Description
These Easy Vegan Pancakes are fluffy, wholesome, and delicious, made with plant-based ingredients and naturally sweetened with maple syrup. Perfect for a nutritious breakfast or brunch, they combine oat milk, maca powder, vegan protein, and a rich vegan dark chocolate coconut cream topping. Simple to prepare and allergen-friendly, these pancakes are topped optionally with vegan vanilla ice cream for an indulgent touch.
Ingredients
Scale
Batter
- 1 cup oat milk (or other plant-based milk)
- 1 teaspoon apple cider vinegar
- 1 cup all purpose flour
- 1 teaspoon baking soda
- 1 tablespoon maca powder
- 2 tablespoons pure maple syrup
- 2 tablespoons coconut oil (melted)
- 1 teaspoon vanilla extract
- 2 tablespoons vegan protein powder
- 1 tablespoon peanut butter
- ½ teaspoon sea salt
Topping and Serving
- 5 tablespoons pure maple syrup
- 50 g vegan dark chocolate
- ½ cup coconut cream (or full fat canned coconut milk)
- Vegan vanilla ice cream (optional, to serve)
Instructions
- Prepare the vegan buttermilk: Combine the oat milk and apple cider vinegar in a bowl. Let it sit for 5-10 minutes to curdle slightly and create a vegan buttermilk substitute, which will help the pancakes rise and give a tender texture.
- Mix the dry ingredients: In a large mixing bowl, whisk together the all-purpose flour, baking soda, maca powder, vegan protein powder, and sea salt until well incorporated.
- Combine wet ingredients: In a separate bowl, mix the melted coconut oil, maple syrup, vanilla extract, and peanut butter until smooth. Then add the vegan buttermilk mixture from step 1 and stir until combined.
- Make the batter: Pour the wet ingredients into the dry ingredients and gently fold together until just combined. Avoid over-mixing to keep pancakes light and fluffy.
- Cook the pancakes: Heat a non-stick skillet or griddle over medium heat. Lightly grease with a little coconut oil or vegan butter. Pour about 1/4 cup of batter onto the skillet for each pancake. Cook until bubbles form on the surface and the edges look set, about 2-3 minutes. Flip carefully and cook the other side for another 2-3 minutes until golden brown.
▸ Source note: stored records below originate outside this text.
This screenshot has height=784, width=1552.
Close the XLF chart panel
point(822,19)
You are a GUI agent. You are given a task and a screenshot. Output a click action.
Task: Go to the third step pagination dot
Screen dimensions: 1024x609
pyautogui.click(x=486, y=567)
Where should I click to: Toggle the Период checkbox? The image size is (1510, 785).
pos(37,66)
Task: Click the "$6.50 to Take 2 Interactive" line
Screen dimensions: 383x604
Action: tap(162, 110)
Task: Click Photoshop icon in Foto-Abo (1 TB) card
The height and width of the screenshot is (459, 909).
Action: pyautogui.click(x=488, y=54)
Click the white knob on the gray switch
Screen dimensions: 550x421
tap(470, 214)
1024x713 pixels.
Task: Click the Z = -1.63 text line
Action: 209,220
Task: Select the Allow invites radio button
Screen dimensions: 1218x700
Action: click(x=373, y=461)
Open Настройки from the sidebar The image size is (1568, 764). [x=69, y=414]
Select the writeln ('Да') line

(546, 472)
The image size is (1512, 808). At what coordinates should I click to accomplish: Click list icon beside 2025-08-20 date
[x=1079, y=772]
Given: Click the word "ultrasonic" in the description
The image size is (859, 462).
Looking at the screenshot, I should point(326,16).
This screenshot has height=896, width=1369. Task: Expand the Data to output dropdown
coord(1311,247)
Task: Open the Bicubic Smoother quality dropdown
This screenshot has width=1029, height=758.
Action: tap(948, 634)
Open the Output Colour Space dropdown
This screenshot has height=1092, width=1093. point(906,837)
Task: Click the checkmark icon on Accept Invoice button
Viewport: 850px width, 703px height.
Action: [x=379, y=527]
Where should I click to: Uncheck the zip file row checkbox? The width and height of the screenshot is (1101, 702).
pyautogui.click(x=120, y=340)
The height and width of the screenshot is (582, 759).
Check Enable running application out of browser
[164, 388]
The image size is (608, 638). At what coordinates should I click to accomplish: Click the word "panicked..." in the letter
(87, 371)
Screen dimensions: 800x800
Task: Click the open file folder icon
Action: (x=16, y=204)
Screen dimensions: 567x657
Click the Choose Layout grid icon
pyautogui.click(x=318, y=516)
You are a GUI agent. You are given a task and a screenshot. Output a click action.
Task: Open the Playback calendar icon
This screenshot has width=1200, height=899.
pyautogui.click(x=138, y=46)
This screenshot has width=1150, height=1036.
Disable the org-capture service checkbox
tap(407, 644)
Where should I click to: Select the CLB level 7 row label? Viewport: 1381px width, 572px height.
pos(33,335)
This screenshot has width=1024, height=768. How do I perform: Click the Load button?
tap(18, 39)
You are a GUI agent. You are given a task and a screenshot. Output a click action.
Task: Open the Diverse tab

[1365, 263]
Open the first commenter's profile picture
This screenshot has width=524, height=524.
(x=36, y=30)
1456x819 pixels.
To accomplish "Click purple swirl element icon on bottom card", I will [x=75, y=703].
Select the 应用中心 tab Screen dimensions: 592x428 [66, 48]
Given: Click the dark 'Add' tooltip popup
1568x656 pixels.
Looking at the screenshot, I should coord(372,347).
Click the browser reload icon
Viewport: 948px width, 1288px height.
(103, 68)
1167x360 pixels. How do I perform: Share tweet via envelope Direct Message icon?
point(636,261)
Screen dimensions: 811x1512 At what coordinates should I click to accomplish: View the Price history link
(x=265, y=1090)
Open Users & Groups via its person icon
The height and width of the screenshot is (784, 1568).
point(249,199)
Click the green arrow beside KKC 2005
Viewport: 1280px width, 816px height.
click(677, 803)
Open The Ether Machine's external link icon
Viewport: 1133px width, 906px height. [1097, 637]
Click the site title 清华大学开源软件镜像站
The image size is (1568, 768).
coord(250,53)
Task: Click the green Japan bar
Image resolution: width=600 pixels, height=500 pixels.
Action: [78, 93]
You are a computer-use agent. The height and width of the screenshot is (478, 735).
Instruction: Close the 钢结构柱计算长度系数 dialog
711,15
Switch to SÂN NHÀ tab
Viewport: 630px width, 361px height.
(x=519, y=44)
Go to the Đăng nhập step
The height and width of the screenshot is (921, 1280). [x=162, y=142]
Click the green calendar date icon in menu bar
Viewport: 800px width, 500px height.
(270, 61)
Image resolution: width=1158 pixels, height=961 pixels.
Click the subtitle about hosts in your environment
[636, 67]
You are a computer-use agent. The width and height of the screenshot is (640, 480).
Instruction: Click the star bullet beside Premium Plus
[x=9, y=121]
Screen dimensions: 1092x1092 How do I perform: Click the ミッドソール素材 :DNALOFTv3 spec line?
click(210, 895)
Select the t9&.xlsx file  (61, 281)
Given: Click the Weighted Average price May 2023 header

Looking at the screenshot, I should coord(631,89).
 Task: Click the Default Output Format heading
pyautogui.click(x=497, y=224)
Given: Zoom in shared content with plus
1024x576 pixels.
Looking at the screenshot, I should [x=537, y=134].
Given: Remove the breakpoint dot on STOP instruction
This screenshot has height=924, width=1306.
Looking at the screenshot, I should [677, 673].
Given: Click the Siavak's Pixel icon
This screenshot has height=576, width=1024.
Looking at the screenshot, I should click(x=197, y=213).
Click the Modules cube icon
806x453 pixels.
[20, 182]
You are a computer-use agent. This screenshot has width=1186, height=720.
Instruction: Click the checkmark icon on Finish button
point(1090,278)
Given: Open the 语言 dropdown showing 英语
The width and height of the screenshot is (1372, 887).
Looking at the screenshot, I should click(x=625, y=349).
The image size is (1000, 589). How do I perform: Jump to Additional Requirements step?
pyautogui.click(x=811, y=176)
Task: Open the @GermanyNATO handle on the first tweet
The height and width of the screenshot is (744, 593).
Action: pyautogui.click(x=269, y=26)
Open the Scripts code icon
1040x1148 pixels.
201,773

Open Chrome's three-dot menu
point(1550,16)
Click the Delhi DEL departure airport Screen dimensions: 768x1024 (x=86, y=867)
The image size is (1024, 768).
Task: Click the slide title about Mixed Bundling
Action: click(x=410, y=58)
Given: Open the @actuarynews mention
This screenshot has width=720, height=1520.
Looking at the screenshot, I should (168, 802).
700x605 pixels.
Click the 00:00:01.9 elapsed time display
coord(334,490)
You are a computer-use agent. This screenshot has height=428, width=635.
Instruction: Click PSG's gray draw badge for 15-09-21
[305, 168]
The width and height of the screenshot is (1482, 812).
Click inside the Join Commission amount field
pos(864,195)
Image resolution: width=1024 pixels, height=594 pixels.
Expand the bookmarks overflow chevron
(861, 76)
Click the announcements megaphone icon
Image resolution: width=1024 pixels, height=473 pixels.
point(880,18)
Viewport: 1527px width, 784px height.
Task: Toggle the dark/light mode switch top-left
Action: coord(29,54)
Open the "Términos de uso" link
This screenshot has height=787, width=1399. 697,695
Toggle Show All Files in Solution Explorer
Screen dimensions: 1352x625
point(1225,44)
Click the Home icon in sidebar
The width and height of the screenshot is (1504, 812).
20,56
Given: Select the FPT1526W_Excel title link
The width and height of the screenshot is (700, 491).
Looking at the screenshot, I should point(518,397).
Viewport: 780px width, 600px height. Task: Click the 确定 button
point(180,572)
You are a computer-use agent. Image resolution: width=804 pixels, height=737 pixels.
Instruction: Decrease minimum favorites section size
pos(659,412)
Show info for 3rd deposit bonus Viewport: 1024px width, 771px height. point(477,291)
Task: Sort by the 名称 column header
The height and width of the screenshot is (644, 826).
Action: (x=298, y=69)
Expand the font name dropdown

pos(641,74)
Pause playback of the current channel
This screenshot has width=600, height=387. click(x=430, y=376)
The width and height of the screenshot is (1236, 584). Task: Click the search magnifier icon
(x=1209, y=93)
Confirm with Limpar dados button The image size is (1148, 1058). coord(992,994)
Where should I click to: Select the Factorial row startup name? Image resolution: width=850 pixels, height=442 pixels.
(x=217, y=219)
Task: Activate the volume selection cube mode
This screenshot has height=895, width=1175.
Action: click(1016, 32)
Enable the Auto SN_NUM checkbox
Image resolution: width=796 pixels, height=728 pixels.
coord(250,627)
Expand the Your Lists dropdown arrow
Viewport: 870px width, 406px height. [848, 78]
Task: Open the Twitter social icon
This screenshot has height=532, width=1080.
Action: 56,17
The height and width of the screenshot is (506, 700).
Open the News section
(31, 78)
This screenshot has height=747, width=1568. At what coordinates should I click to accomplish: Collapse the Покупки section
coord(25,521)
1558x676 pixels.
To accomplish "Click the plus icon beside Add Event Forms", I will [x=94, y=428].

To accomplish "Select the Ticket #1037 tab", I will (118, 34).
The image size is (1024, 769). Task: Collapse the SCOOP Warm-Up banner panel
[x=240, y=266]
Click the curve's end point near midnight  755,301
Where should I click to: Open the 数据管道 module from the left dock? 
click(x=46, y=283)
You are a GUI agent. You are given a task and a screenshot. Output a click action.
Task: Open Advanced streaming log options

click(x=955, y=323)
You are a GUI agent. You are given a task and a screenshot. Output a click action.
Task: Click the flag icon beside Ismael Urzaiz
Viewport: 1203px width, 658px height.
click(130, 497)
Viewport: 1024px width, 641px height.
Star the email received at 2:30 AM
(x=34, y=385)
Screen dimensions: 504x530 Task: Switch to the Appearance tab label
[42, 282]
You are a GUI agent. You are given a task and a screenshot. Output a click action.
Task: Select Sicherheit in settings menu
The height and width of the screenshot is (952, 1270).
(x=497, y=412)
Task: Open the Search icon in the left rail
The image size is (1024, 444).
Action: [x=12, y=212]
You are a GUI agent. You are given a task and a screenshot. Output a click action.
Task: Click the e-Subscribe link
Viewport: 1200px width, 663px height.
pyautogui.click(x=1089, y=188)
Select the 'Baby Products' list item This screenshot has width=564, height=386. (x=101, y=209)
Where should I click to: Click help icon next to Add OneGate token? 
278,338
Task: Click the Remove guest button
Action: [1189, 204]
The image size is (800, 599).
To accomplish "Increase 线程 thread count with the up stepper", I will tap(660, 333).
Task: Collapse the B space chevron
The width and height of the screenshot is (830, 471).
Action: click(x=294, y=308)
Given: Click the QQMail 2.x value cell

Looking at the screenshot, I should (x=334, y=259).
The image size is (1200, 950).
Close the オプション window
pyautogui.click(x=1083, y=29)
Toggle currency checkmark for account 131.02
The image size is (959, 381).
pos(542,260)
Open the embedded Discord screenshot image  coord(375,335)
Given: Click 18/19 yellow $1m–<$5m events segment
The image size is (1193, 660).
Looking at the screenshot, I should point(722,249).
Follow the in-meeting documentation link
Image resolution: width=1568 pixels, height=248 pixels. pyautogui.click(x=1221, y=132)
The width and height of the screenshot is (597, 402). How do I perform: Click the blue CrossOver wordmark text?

Repeat with remaining batter.
- Make the chocolate coconut cream topping: Gently melt the vegan dark chocolate in a microwave or double boiler. Whip the coconut cream until fluffy, then fold the melted chocolate into the cream until fully combined.
- Serve: Stack the pancakes on plates, drizzle with maple syrup, and spoon over the chocolate coconut cream. Optionally serve with a scoop of vegan vanilla ice cream for extra indulgence.
Notes
- Use oat milk or any plant-based milk you prefer for best flavor and texture.
- Allow the vegan buttermilk mixture to sit for at least 5 minutes to activate the baking soda properly.
- Do not overmix the batter; lumps are okay to maintain fluffiness.
- Adjust maple syrup sweetness to taste.
- For gluten-free option, substitute all-purpose flour with a gluten-free baking flour.
- Leftover pancakes can be refrigerated and reheated in a toaster or oven.